▶ Short problem: Copy out the rows below, putting "How can I do" in place of each "How do I perform" and leaving everything else as it is.

▶ Input rows:
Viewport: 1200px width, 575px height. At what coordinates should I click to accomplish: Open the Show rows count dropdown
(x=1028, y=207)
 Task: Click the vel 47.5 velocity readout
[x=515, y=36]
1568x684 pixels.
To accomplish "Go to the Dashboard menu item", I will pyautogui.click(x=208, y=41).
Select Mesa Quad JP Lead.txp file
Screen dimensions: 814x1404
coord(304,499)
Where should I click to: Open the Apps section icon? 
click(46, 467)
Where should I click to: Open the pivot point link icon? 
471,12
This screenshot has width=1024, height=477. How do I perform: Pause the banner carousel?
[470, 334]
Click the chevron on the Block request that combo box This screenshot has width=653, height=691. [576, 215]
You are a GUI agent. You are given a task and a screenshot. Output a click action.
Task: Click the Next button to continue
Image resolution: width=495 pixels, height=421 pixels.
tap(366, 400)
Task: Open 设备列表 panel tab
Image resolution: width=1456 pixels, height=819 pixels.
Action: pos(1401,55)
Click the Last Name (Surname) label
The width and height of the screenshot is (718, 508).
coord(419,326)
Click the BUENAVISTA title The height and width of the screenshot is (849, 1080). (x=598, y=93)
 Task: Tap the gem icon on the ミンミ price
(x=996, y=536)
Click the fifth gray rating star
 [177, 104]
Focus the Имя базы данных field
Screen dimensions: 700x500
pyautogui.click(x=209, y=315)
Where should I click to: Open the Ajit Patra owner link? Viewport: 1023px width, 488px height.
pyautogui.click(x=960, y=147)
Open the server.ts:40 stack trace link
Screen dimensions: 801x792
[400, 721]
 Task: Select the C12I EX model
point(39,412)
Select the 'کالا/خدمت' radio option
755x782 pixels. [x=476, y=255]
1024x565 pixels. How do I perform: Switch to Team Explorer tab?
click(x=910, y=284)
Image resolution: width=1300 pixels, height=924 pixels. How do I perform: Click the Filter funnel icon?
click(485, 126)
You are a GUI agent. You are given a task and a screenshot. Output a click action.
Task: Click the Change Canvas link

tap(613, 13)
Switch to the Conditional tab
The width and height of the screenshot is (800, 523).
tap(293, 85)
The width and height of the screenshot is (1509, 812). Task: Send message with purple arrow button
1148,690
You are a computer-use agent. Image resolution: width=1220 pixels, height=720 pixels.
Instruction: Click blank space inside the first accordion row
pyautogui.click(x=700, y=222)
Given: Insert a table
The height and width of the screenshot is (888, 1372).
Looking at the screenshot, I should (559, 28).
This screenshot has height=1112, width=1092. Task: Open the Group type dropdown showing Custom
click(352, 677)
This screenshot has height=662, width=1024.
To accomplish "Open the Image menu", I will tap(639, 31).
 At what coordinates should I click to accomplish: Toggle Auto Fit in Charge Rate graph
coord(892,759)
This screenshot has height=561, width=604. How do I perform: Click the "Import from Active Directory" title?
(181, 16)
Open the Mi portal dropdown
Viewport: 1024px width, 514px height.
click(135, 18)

▶ Response to this task:
Viewport: 1200px width, 575px height. At what coordinates should I click to accomplish: Open the Show rows count dropdown
(x=1028, y=207)
 Task: Click the vel 47.5 velocity readout
[x=515, y=36]
1568x684 pixels.
To accomplish "Go to the Dashboard menu item", I will pyautogui.click(x=208, y=41).
Select Mesa Quad JP Lead.txp file
Screen dimensions: 814x1404
coord(304,499)
Where should I click to: Open the Apps section icon? 
click(46, 467)
Where should I click to: Open the pivot point link icon? 
471,12
This screenshot has width=1024, height=477. How can I do: Pause the banner carousel?
[470, 334]
Click the chevron on the Block request that combo box This screenshot has width=653, height=691. [576, 215]
You are a GUI agent. You are given a task and a screenshot. Output a click action.
Task: Click the Next button to continue
Image resolution: width=495 pixels, height=421 pixels.
tap(366, 400)
Task: Open 设备列表 panel tab
Image resolution: width=1456 pixels, height=819 pixels.
Action: pos(1401,55)
Click the Last Name (Surname) label
The width and height of the screenshot is (718, 508).
coord(419,326)
Click the BUENAVISTA title The height and width of the screenshot is (849, 1080). (x=598, y=93)
 Task: Tap the gem icon on the ミンミ price
(x=996, y=536)
Click the fifth gray rating star
 [177, 104]
Focus the Имя базы данных field
Screen dimensions: 700x500
pyautogui.click(x=209, y=315)
Where should I click to: Open the Ajit Patra owner link? Viewport: 1023px width, 488px height.
pyautogui.click(x=960, y=147)
Open the server.ts:40 stack trace link
Screen dimensions: 801x792
[400, 721]
 Task: Select the C12I EX model
point(39,412)
Select the 'کالا/خدمت' radio option
755x782 pixels. [x=476, y=255]
1024x565 pixels. How can I do: Switch to Team Explorer tab?
click(x=910, y=284)
Image resolution: width=1300 pixels, height=924 pixels. How can I do: Click the Filter funnel icon?
click(485, 126)
You are a GUI agent. You are given a task and a screenshot. Output a click action.
Task: Click the Change Canvas link

tap(613, 13)
Switch to the Conditional tab
The width and height of the screenshot is (800, 523).
tap(293, 85)
The width and height of the screenshot is (1509, 812). Task: Send message with purple arrow button
1148,690
You are a computer-use agent. Image resolution: width=1220 pixels, height=720 pixels.
Instruction: Click blank space inside the first accordion row
pyautogui.click(x=700, y=222)
Given: Insert a table
The height and width of the screenshot is (888, 1372).
Looking at the screenshot, I should (559, 28).
This screenshot has height=1112, width=1092. Task: Open the Group type dropdown showing Custom
click(352, 677)
This screenshot has height=662, width=1024.
To accomplish "Open the Image menu", I will tap(639, 31).
 At what coordinates should I click to accomplish: Toggle Auto Fit in Charge Rate graph
coord(892,759)
This screenshot has height=561, width=604. How can I do: Click the "Import from Active Directory" title?
(181, 16)
Open the Mi portal dropdown
Viewport: 1024px width, 514px height.
click(135, 18)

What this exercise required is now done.